E AssertionError: TESTING FAILED on device_1
E assert {'snmp_acl': ...': ['v2c v3']} == {'snmp_acl': ...': ['v2c v3']}
E Omitting 2 identical items, use -vv to show
E Differing items:
E {'snmp_trap_address': ['10.1.2.3', '10.1.2.3']} != {'snmp_trap_address': []}
E Use -v to get the full diff
________ test_snmp[device_dict1-device_2-cur_dict1] ________
test_snmp.py:81: in test_snmp
assert cur_dict == device_dict, f"TESTING FAILED on {host}"
E AssertionError: TESTING FAILED on device_2
E assert {'snmp_acl': ...': ['v2c v3']} == {'snmp_acl': ...': ['v2c v3']}
E Omitting 2 identical items, use -vv to show
E Differing items:
E {'snmp_trap_address': ['10.1.2.3', '10.1.2.3']} != {'snmp_trap_address': []}
E Use -v to get the full diff
______ test_snmp[device_dict2-device_3-cur_dict2] ______
test_snmp.py:81: in test_snmp
assert cur_dict == device_dict, f"TESTING FAILED on {host}"
E AssertionError: TESTING FAILED on device_3
E assert {'snmp_acl': ...': ['v2c v3']} == {'snmp_acl': ...': ['v2c v3']}
E Omitting 2 identical items, use -vv to show
E Differing items:
E {'snmp_trap_address': ['10.1.2.3', '10.1.2.3']} != {'snmp_trap_address': []}
E Use -v to get the full diff
=========================== short test summary info ============================
FAILED test_snmp.py::test_snmp[device_dict0-device_1-cur_dict0]
FAILED test_snmp.py::test_snmp[device_dict1-device_2-cur_dict1]
FAILED test_snmp.py::test_snmp[device_dict2-device_3-cur_dict2]
================== 3 failed, 1 warning in 26.71s (0:00:26) ==================
Our pipeline with failed tests:
The deploy stage is started strictly manually, after the all tests have passed.
Conclusion
What do we need to, for example, add an ntp configuration to our pipeline:
- add parameters to YAML by analogy with snmp:
filter: "F(device_role__name__contains='access') & F(data__site__name__contains='dc-3')"
configs:
snmp:
params:
snmp_acl: ["2001", "2001"]
snmp_version: ["v2c v3"]
snmp_trap_address: ["10.1.2.3", "10.1.2.3"]
commands:
# compare configs
compare_script: ""
no_commands:
- []
- ["undo snmp-agent sys-info version {}"]

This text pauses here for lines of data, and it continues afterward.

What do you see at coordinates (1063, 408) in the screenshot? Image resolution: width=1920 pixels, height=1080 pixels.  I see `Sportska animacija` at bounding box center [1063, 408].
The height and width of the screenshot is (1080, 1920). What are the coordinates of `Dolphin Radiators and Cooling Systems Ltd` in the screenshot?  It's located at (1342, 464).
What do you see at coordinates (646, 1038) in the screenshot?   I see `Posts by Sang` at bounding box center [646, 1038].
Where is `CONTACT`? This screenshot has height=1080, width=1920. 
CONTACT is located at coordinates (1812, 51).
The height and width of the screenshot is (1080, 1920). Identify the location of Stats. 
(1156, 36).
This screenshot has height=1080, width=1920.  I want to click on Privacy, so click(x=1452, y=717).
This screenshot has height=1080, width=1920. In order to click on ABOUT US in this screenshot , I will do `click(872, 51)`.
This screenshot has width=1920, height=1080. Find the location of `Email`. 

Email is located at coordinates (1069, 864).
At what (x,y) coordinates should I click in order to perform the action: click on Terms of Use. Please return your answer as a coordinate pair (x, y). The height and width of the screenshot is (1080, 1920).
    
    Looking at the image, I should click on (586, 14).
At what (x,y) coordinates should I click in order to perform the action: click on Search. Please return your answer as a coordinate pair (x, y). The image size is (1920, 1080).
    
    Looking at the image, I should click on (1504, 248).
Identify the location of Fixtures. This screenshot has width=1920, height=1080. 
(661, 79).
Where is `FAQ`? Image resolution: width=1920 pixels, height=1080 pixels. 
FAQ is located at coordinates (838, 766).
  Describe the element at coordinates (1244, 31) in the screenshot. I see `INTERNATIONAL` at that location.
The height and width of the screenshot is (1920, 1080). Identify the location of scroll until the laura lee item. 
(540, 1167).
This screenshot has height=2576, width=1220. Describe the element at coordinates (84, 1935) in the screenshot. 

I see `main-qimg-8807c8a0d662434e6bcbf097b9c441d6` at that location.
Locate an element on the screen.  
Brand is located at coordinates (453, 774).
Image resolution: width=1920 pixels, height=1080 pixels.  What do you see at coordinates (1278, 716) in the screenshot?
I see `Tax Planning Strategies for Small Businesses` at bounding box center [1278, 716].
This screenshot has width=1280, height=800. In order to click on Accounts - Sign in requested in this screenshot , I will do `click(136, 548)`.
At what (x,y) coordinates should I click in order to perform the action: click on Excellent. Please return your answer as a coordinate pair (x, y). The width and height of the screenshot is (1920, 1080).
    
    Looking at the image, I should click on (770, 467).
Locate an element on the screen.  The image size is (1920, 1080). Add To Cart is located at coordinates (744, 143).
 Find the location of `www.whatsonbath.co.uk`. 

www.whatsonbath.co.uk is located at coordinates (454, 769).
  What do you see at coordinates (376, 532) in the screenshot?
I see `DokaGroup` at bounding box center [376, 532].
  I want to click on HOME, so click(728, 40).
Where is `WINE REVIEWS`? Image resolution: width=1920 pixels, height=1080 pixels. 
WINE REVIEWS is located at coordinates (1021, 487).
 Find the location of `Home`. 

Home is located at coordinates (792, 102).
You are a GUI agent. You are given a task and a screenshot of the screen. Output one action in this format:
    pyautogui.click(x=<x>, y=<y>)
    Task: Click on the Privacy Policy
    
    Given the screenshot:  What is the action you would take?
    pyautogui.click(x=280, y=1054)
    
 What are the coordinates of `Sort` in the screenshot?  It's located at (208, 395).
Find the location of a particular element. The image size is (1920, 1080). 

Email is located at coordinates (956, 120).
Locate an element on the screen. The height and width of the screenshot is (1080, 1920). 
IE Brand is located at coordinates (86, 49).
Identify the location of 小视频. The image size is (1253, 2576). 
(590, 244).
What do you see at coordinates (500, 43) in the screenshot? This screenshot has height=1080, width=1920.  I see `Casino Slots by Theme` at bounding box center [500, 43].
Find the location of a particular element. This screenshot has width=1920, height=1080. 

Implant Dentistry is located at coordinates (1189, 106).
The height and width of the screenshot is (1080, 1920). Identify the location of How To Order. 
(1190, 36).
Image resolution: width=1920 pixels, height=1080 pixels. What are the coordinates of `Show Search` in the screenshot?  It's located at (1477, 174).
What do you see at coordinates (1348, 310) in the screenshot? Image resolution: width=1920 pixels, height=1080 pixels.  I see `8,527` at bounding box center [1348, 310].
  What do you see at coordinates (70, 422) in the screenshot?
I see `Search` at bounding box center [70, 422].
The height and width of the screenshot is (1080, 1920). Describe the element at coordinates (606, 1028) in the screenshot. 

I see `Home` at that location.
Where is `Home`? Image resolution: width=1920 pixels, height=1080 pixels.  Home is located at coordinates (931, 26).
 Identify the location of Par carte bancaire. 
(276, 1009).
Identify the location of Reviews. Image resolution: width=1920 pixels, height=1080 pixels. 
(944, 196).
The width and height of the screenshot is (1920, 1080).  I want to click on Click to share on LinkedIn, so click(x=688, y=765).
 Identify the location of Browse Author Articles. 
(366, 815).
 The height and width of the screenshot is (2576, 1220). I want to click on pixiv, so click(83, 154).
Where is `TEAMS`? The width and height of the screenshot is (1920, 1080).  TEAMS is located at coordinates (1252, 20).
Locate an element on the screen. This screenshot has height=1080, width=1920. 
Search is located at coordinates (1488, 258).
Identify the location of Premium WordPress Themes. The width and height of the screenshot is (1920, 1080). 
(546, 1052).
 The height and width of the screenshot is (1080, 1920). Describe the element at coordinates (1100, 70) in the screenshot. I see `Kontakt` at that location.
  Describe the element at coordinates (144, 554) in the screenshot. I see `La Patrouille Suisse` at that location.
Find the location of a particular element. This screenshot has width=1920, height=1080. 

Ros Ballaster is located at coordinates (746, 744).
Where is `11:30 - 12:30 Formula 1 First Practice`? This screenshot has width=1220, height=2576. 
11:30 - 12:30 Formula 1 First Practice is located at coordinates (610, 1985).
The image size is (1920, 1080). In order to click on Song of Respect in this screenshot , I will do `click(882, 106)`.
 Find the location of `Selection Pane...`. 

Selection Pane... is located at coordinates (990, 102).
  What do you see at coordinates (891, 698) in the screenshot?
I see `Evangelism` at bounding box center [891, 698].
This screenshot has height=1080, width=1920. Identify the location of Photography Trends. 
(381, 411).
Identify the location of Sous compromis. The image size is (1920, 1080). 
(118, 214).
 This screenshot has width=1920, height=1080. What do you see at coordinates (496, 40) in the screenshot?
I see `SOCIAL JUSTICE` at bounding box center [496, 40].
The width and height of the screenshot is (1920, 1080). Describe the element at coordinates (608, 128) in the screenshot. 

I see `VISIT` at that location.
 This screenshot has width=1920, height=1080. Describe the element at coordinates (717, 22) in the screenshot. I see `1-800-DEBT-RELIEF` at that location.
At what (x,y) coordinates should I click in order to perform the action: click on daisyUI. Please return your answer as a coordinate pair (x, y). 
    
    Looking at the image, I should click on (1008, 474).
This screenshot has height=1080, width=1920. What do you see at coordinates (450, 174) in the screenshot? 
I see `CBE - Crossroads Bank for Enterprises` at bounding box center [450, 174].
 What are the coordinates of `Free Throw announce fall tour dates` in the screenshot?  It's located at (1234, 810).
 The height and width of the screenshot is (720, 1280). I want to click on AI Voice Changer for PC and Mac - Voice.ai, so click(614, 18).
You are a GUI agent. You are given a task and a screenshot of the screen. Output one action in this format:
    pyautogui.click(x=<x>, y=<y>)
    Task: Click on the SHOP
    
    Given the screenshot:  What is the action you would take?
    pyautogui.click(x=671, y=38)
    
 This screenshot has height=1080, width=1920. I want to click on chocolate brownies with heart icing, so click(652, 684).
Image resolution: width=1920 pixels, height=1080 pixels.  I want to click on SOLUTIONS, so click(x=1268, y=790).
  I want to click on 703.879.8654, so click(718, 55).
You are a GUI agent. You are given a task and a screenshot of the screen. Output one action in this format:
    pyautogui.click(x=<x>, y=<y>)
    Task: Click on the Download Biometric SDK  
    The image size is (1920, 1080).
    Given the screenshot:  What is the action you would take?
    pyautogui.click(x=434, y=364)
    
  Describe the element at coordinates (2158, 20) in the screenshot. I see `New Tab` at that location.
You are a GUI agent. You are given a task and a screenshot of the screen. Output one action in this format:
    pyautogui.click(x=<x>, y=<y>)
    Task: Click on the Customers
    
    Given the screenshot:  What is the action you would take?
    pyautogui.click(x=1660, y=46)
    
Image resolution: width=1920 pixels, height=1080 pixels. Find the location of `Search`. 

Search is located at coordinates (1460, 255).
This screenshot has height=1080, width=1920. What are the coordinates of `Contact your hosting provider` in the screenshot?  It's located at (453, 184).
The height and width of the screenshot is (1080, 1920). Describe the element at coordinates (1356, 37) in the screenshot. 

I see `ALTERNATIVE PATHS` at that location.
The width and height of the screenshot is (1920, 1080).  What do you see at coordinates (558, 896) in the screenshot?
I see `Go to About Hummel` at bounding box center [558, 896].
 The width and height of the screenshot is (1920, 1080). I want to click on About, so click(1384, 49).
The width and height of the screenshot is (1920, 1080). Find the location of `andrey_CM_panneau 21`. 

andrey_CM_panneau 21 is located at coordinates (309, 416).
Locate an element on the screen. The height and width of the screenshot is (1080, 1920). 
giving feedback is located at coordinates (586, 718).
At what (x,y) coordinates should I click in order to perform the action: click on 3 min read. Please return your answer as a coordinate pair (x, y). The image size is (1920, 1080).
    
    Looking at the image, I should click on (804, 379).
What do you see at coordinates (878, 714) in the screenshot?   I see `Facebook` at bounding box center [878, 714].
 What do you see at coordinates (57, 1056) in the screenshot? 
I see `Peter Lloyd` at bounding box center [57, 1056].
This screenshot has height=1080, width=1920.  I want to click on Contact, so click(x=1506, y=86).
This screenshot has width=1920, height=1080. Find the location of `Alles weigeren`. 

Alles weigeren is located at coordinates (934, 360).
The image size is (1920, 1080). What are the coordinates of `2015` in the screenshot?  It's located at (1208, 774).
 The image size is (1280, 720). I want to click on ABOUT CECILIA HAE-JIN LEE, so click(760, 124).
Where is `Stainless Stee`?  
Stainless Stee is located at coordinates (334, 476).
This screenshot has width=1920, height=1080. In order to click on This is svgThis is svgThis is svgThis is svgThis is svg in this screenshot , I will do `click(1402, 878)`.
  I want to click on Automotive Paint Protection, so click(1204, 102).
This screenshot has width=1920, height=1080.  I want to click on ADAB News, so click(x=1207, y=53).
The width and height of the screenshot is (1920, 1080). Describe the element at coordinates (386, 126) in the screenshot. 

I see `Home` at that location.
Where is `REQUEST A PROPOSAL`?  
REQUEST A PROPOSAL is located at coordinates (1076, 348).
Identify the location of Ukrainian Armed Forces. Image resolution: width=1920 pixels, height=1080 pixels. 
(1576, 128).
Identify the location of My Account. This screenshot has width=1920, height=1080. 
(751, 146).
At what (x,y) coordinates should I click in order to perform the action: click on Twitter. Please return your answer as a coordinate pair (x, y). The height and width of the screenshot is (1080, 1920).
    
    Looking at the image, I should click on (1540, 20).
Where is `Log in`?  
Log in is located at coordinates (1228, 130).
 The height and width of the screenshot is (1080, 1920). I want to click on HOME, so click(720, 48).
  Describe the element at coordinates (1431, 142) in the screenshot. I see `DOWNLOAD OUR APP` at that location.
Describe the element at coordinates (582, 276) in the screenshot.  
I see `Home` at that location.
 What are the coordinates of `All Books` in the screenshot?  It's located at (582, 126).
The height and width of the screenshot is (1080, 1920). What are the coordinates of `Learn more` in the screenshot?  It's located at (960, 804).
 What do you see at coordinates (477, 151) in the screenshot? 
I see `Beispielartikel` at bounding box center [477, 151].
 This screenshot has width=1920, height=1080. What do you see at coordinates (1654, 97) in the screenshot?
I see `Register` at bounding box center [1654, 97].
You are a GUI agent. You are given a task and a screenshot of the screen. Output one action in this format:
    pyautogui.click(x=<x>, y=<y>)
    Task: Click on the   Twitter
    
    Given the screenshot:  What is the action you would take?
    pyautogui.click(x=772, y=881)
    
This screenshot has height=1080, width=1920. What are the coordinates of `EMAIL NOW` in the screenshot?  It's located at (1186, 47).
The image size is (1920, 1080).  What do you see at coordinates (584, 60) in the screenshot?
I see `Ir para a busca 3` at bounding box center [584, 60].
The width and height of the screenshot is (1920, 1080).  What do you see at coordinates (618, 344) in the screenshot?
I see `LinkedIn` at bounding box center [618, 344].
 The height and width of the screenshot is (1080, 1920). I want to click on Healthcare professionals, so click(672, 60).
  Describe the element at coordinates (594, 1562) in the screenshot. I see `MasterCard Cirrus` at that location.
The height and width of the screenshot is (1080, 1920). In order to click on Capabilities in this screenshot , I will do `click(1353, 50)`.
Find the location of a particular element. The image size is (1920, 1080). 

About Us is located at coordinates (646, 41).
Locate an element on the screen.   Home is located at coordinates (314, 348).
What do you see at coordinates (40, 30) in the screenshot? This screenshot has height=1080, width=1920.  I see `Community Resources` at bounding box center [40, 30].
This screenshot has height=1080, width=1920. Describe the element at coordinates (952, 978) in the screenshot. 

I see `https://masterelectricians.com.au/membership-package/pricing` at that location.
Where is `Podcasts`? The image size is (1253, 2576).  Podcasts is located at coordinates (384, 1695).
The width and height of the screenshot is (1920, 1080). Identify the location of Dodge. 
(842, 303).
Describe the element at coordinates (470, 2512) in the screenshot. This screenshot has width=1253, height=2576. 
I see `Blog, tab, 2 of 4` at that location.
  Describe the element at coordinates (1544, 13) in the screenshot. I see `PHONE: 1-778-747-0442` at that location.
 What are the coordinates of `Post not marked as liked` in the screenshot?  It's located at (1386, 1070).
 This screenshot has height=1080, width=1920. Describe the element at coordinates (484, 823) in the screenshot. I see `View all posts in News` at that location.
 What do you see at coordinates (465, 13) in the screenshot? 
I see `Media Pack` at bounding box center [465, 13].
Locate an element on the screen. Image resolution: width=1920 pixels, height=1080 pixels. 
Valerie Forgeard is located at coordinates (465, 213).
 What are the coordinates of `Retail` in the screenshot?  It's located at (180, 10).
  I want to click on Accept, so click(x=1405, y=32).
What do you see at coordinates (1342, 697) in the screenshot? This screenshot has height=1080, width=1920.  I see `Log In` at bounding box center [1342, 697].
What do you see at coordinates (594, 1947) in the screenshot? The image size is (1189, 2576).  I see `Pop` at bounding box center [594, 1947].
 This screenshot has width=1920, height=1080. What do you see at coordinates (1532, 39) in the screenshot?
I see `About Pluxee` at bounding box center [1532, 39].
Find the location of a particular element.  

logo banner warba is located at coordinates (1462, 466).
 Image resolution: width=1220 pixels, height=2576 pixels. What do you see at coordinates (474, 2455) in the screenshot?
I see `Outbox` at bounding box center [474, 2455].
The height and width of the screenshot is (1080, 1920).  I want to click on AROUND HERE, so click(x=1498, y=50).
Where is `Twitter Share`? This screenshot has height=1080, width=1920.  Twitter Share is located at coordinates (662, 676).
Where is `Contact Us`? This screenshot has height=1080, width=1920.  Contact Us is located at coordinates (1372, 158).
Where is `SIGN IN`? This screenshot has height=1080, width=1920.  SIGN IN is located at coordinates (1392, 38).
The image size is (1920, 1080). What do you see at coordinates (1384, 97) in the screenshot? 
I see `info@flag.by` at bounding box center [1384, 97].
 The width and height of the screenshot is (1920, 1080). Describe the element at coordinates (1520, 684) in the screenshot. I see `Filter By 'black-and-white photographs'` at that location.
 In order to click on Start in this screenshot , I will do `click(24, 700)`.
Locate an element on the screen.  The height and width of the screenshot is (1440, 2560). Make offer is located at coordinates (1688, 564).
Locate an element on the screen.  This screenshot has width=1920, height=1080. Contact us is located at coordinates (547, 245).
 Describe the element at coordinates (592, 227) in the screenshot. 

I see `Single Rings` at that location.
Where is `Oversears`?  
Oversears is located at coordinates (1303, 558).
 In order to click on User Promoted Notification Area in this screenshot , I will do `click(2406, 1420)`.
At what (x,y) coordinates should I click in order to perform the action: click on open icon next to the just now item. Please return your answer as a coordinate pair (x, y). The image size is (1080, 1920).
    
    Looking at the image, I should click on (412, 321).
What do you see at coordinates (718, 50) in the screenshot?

- ["undo snmp-agent target-host trap address udp-domain {} params securityname cipher snmp",
"undo snmp-agent target-host trap address udp-domain {} params securityname snmp"]
yes_commands:
- ["snmp-agent community read cipher snmp mib-view SNMP acl {}",
"snmp-agent group v3 snmp privacy read-view SNMP notify-view SNMP acl {}"]
- ["snmp-agent sys-info version {}"]
- ["snmp-agent target-host trap address udp-domain {} params securityname cipher snmp v2c",
"snmp-agent target-host trap address udp-domain {} params securityname snmp v3 privacy"]
# delete configs
delete_commands: ["undo snmp"]
# deploy commands (List with commands or path to task)
config_commands: "cmd_configure_snmp.py"
ntp:
params:
ntp_server: ["10.1.1.1"]
commands:
# compare configs
compare_script: ""
no_commands:
- []
- ["undo ntp-service unicast-server {}"]
yes_commands:
- ["ntp-service unicast-server {}"]
# delete configs
delete_commands: ["undo ntp-service unicast-server {}"]
# deploy commands (List with commands or path to task)
config_commands: ["ntp-service unicast-server {}"]
- write a test by analogy with
test_snmp.py. This is a template.
That is all. Any configuration can be described in this way.
And what else… I don’t want to waste time arguing about this, and I don’t advise you. Do not stand still and enjoy your work!